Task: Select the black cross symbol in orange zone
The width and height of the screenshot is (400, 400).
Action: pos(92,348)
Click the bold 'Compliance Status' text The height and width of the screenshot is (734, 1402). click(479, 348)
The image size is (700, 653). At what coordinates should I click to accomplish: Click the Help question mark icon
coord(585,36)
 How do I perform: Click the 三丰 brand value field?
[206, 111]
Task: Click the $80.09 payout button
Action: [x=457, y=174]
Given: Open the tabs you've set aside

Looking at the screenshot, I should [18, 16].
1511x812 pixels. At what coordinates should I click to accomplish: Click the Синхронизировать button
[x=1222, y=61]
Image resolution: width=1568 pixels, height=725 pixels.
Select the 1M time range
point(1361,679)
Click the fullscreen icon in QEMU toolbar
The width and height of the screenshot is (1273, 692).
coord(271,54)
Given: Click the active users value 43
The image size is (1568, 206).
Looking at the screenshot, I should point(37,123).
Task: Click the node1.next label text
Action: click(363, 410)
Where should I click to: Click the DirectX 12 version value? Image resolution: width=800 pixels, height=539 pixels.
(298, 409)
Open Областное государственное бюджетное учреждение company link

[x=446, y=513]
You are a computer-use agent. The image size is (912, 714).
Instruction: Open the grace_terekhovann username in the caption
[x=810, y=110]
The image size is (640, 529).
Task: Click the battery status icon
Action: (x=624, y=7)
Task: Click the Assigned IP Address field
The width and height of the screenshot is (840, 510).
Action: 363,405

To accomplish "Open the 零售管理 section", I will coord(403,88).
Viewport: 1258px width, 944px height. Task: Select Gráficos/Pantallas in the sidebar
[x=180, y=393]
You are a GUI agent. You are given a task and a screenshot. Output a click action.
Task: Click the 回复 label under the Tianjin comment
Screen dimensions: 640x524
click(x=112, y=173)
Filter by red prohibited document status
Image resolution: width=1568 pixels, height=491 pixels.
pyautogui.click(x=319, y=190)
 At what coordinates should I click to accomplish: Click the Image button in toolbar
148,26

....

*Exercise brief:* From the line containing "Screen dimensions: 640x524" through the last line of the records, output each line exactly and nothing more.

*Result of this task:*
Screen dimensions: 640x524
click(x=112, y=173)
Filter by red prohibited document status
Image resolution: width=1568 pixels, height=491 pixels.
pyautogui.click(x=319, y=190)
 At what coordinates should I click to accomplish: Click the Image button in toolbar
148,26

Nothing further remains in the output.